The Kleptones are more than the sum of their samples. They do what's called “mashup” or "bastard pop," where super-geniuses clip moments of well-known songs, then layer vocals and parts of other famous tracks on top. The further away the genres are from one another, the better the result. For instance, Simon and Garfunkel get down with The Cure. Peter Gabriel sings “Land of Confusion” with Edwin Starr's “War,” (you know, “What is it good for?”) in the background to create stunning results. The best part is how well these things line up, like they were meant for each other. The other best part is this brilliant double disc is free if you go to www.kleptones.com.

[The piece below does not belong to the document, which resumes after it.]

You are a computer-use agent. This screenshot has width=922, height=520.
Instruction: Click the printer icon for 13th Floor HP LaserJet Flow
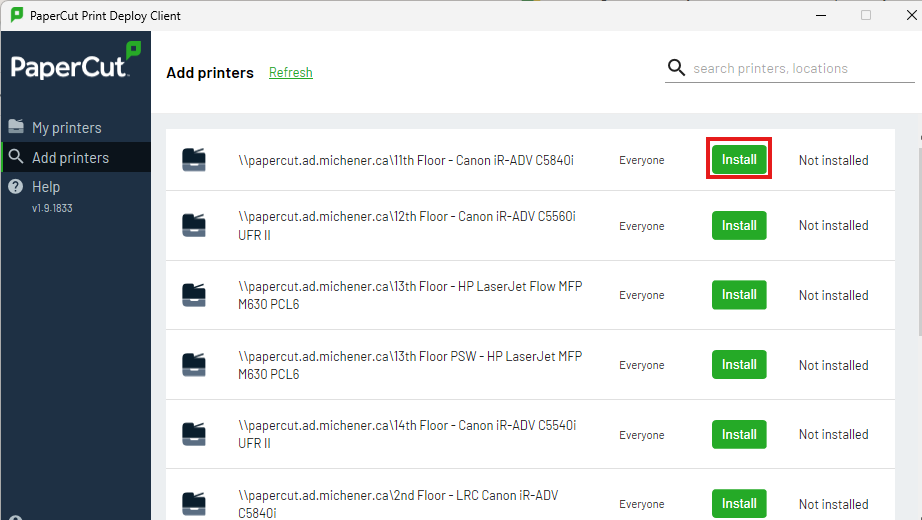point(194,295)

Some folks get grouchy. Others go glum. nearLY is downright grim. It's a stone castle—with gargoyles—on a stormy seaside cliff. Loops of simple piano or violins plod through rolling drums and de-tuned guitars. All that melancholyis the pet project of ex-NIN drummer Jerome Dillon, who based the album off a recurring nightmare, according to its slick little press release. The singers (Claudia Sarne and Greg Dulli) would be interesting if they had been given something interesting to vocalize. This CD is shooting for concept, for soundscapiness, but falls short into the semi-shapeless moat of muck. It's not my cup of gloomy tea.
The Dresden DollsYes, Virginia(Roadrunner Records)
Critics love this duo. But that doesn't mean you shouldn't. They're right this time. Amanda Palmer plays the piano the way one might spank a child. She's stern. She's forceful. And she's short of brutal. Paired with no-holds-barred vocals, these tracks aren't always easy, but they're riveting. And there's no topic she won't take on with comrade Brian Viglione at her side. This skintight pair examines everything good artists have always scrutinized, but it's the particular Dresden Dolls cabaret spin—twisted playfulness, unlikely love—that makes it something worth hearing again.